Your pizza can have exactly three topping types:
- one type of cheese
- one type of meat
- one type of vegetable
So we order two pizzas and choose the following toppings:
Pizza Topping Topping Type
-------- ---------- -------------
1 mozarella cheese
1 pepperoni meat
1 olives vegetable
2 mozarella meat
2 sausage cheese
2 peppers vegetable
Wait a second, mozarella can't be both a cheese and a meat! And sausage isn't a cheese!
We need to prevent these sorts of mistakes, to make mozarella always be cheese. We should use a separate table for this, so we write down that fact in only one place.
Topping Topping Type
Re your comment:
Your question required that an 8-year-old could understand the explanation. :-)
BCNF acts differently from 3NF only when there are multiple overlapping candidate keys.
The reason is that the functional dependency
X -> Y is of course true if
Y is a subset of
X. So in any table that has only one candidate key and is in 3NF, it is already in BCNF because there is no column (either key or non-key) that is functionally dependent on anything besides that key.

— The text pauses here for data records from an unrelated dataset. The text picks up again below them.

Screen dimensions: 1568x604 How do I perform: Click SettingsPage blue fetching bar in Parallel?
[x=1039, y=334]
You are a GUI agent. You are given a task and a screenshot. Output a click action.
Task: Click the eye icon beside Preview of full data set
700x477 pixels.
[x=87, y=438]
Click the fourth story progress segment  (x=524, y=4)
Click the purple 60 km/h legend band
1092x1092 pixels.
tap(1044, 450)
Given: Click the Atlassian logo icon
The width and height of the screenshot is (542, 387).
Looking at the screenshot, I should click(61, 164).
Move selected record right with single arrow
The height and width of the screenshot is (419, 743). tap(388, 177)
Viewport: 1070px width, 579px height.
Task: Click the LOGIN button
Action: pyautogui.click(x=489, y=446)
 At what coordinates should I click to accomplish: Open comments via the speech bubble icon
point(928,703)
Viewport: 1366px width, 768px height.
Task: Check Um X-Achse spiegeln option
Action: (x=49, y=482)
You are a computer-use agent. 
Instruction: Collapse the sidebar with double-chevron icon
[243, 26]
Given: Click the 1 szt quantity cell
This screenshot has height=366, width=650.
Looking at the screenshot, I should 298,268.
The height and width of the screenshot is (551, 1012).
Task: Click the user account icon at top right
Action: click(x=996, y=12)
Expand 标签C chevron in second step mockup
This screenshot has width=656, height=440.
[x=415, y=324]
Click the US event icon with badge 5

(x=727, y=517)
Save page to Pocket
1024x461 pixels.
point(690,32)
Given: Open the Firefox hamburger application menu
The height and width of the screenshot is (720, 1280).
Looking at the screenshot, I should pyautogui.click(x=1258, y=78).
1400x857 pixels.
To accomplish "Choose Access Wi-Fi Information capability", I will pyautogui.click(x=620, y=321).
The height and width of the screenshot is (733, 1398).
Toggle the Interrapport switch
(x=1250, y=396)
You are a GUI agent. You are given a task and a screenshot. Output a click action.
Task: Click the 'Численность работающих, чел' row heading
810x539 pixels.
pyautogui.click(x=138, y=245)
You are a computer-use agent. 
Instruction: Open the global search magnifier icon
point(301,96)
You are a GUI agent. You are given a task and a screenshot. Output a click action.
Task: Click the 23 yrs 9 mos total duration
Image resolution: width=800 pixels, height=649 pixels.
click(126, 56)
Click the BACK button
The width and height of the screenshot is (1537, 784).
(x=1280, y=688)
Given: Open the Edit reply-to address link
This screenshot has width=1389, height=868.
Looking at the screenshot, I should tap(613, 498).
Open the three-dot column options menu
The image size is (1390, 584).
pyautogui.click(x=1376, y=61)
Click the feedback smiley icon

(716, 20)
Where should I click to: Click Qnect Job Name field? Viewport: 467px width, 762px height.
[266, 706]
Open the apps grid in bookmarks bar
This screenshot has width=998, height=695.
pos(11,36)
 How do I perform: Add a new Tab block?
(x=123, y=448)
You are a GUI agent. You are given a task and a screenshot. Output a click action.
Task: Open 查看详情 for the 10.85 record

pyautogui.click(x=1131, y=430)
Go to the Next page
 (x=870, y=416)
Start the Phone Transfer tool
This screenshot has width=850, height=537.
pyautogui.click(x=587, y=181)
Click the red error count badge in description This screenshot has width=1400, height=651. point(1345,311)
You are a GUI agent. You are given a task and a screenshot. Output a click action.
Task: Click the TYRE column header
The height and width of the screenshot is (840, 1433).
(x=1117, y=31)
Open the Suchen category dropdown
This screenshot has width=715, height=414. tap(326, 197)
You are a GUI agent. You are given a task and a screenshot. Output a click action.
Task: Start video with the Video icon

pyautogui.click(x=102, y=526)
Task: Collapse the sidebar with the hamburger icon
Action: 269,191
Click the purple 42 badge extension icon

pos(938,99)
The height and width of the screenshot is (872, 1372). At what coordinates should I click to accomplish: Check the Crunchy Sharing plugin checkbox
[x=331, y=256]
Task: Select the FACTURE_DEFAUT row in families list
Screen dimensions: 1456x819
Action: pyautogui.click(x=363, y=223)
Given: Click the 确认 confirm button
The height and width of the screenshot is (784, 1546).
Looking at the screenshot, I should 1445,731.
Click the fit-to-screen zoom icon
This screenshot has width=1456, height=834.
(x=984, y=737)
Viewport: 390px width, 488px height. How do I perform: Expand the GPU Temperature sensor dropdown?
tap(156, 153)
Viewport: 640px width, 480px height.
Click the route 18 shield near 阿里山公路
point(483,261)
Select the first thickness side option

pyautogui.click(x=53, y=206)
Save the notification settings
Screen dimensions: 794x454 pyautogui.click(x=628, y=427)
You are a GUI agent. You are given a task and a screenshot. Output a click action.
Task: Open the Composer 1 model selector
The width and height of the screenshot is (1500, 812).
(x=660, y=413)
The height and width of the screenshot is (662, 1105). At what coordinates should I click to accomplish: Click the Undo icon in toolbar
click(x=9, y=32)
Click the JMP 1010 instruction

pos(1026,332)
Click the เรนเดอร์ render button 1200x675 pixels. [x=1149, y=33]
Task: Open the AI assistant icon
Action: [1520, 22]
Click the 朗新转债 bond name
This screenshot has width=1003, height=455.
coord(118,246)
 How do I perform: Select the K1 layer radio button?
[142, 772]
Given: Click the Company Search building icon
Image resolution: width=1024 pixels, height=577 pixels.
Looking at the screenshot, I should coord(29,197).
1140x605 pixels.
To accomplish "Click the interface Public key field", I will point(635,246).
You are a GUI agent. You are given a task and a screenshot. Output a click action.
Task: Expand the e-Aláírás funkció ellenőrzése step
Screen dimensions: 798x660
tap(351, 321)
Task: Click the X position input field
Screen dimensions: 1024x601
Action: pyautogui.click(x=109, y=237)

Because each pizza must have exactly one of each topping type, we know that (Pizza, Topping Type) is a candidate key. We also know intuitively that a given topping cannot belong to different types simultaneously. So (Pizza, Topping) must be unique and therefore is also a candidate key. So we have two overlapping candidate keys.
I showed an anomaly where we marked mozarella as the wrong topping type. We know this is wrong, but the rule that makes it wrong is a dependency
Topping -> Topping Type which is not a valid dependency for BCNF for this table. It's a dependency on something other than a whole candidate key.
So to solve this, we take Topping Type out of the Pizzas table and make it a non-key attribute in a Toppings table.